Чаще всего обвинение основывалось на факте вреда, будто бы причиненного подсудимой свидетелю лично или его имуществу. Причинную связь находили в таких случаях удивительно легко. Если у крестьянина заболевало дитя или скот, если урожай пострадал от града и ведьма под пыткой сознавалась, что она с помощью дьявола нанесла порчу дитяти, скоту или производила град, то все было ясно. Причинная связь между фактом порчи и сознанием ведьмы не подлежала никакому сомнению, и участь ведьмы была решена. Достаточно было подозрения, что обвиняемая только пожелала кому-нибудь неприятностей, и если затем с ним действительно что-либо неприятное случалось, то было ясно, что виновата ведьма. Если подсудимая прикасалась к человеку, который впоследствии заболевал, то доказательство ее виновности было налицо.
В одном процессе в вюртембергском городке Мёкмюль в 1656 году подсудимая была подвергнута пытке, созналась в возведенных на нее обвинениях и была казнена. Главными фактами, на которых основывалось обвинение, были следующие: один крестьянин, укравший у подсудимой мешок и употребивший его для заплаты своих брюк, получил боль в колене; другому крестьянину подсудимая дала поесть пирога, после чего ему стало дурно; у третьего, наконец, после ее угроз заболел бык.
В одном австрийском городе сожгли двух женщин за то, «что они летом много бродили по лесам, ища коренья».
В одном процессе 1665 года свидетельница показала, что подсудимая обтерла себе рот после причастия при обходе вокруг алтаря. На основании одного этого показания подсудимую обвинили в намерении превратить вынутый изо рта кусочек просфоры в колдовские средства и присудили к смертной казни.

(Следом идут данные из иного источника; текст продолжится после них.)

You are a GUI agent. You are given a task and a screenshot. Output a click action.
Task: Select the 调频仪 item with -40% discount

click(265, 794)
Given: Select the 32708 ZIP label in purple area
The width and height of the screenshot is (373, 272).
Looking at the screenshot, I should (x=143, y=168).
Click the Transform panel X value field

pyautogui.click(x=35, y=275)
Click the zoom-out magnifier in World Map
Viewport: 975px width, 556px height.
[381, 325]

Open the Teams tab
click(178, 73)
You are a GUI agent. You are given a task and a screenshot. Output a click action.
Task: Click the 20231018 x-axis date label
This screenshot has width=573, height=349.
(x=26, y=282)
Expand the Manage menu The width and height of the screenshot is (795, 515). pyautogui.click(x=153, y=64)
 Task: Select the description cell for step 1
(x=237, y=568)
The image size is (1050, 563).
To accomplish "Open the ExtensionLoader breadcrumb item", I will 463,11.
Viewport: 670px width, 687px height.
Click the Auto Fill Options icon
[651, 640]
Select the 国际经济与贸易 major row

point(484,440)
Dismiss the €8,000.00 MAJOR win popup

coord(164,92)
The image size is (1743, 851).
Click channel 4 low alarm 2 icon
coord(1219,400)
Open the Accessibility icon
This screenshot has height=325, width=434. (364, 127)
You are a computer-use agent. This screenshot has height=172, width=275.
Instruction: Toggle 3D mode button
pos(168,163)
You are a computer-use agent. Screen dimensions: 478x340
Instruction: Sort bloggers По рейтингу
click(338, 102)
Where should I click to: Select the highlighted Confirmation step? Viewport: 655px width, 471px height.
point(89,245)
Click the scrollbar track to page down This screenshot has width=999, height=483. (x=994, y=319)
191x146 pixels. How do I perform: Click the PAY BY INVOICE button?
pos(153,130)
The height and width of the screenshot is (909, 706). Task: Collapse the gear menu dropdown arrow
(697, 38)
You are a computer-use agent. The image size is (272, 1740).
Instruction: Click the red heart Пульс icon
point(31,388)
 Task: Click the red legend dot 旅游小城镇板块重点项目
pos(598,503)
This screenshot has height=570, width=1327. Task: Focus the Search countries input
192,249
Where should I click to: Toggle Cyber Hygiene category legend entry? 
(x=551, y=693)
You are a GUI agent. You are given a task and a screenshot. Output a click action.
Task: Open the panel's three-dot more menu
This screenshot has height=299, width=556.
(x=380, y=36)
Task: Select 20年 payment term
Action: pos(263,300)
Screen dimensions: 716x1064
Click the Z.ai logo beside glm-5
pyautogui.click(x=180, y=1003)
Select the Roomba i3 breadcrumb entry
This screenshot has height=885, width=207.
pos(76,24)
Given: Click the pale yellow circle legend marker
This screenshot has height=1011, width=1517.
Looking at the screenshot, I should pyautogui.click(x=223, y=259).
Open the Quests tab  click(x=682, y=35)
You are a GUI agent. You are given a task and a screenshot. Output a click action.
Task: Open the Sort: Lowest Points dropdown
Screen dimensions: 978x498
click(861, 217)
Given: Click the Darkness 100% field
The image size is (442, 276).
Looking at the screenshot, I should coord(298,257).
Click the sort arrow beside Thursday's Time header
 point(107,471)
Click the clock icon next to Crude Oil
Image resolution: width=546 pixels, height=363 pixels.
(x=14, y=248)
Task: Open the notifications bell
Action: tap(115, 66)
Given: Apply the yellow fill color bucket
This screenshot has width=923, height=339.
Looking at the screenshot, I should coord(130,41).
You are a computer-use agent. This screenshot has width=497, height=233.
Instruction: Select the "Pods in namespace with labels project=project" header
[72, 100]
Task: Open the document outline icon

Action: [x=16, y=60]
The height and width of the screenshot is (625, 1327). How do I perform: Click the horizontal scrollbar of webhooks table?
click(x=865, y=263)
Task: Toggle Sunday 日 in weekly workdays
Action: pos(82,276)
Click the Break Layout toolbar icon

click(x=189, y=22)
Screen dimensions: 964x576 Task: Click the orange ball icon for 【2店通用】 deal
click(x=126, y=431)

Народное воображение было отравлено этими обвинениями, и вся сила его была направлена исключительно к отысканию следов дьявольской порчи. Всякий несчастный случай, где бы он ни происходил, приписывался влиянию дьявола и указывал на существование ведьмы — виновницы его. Опасность быть обвиненной в колдовстве угрожала в одинаковой мере невиннейшему человеку и величайшему злодею, так как подозрение могло пасть на каждого. Случалось ли где-нибудь несчастье, наступала ли засуха, уничтожала ли гроза урожай, появлялась ли эпидемия, заболевал ли кто-нибудь без видимой причины — во всех этих случаях в народе существовало твердое убеждение, что это дело появившейся в данной местности ведьмы, и каждый старался выведать, в чьем лице скрывается эта ведьма или колдун.